Gujarat is currently in the news in India and abroad because of the earthquake which killed tens of thousands of people in the state on January 26, and is particularly well known to Christians because of attacks on churches by Hindu fundamentalists in Gujarat in recent years.

Interviewed in his office in Ahmedabad, a city of three million people, Peter, who heads 40 OMI staff in Gujarat, said that "true Christians should never be scared of attacks. We should preach what we believe."

Asked by ENI whether mainline churches in India had stopped evangelization because they feared attacks by Hindu extremists, Peter, who is a member of the Church of North India, said: "We are so much self-oriented that we are scared of anything that might come our way. There are many who want to play safe. But it will not solve the problem.

"If they [Hindu fundamentalists] are attacking us without understanding us, we can only counter it by trying to educate them. Maybe we need to suffer for the faith in the process," said Peter whose staff has been attacked in recent months by Hindu groups including the Vishwa Hindu Parishad (World Hindu Council).

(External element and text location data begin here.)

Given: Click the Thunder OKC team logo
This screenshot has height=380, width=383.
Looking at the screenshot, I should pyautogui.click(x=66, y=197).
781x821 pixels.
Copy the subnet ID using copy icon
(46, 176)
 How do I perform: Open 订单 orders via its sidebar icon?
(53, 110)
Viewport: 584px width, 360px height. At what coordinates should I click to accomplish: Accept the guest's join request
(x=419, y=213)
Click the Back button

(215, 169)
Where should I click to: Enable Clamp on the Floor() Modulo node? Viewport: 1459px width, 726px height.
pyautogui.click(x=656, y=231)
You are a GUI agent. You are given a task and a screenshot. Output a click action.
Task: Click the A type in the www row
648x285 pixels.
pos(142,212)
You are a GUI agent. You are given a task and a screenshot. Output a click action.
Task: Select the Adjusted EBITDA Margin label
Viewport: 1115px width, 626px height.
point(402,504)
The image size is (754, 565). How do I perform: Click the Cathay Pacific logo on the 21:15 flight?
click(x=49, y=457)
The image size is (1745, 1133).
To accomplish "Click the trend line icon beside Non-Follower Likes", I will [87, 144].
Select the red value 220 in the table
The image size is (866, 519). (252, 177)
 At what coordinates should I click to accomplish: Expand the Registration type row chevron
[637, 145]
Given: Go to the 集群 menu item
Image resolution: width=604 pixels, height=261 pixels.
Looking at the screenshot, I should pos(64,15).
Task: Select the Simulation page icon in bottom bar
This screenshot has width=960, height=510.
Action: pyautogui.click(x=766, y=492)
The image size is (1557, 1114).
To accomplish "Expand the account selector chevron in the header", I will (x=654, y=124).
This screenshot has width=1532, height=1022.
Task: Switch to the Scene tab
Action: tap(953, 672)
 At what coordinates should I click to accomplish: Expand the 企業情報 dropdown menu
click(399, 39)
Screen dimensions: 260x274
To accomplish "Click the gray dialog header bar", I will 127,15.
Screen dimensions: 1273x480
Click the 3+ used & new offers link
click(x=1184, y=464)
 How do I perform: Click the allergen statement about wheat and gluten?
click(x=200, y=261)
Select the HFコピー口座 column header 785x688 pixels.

In recent years there have been attacks—allegedly by Hindu fundamentalists—in various parts of India against Christians and church buildings, but Gujarat has reported the highest number of attacks, with more than 100 incidents of anti-Christian violence recorded. The incidents included arson attacks on more than 30 churches late in 1998.

Peter said he was aware of the accusation, by many Hindus, that conversion to Christianity was the ultimate aim of Christian aid for the poor and marginalized. But he added: "Our sincere intention is to develop the society and uplift the exploited. In that light, if someone wants to follow the God I believe in, they are welcome."

He said that if Christians were in the "forefront" of those engaged in relief work for the victims of the earthquake that devastated Gujarat, "it is not with an eye on conversion."

OMI has sent two relief teams to Kutch, the district worst affected by the quake, and plans to rebuild an entire village.

Peter was addressing a consultation of Christian workers at a hotel in Gandhidham, 200 miles west of Ahmedabad, when the earthquake struck. Much of the building was destroyed, but he and 27 other participants at the meeting, which had been taking place on the third floor, jumped out of the building. "We did not rush to reach our families," he told ENI. "For the next five hours we rescued people trapped in the building. This is a commitment we have made to God—to help those in need."

He added that Hindu opposition to Christian relief work in the state would "die away soon. How long will they stay on in the villages to serve the affected people and to stop us? But we Christians will stay on for years in the devastated villages."

He claimed that if villagers saw that Hindu activists stayed for only two weeks while Christian social workers stayed for two years, "it is natural that some of them will approach us later with a request to become Christians."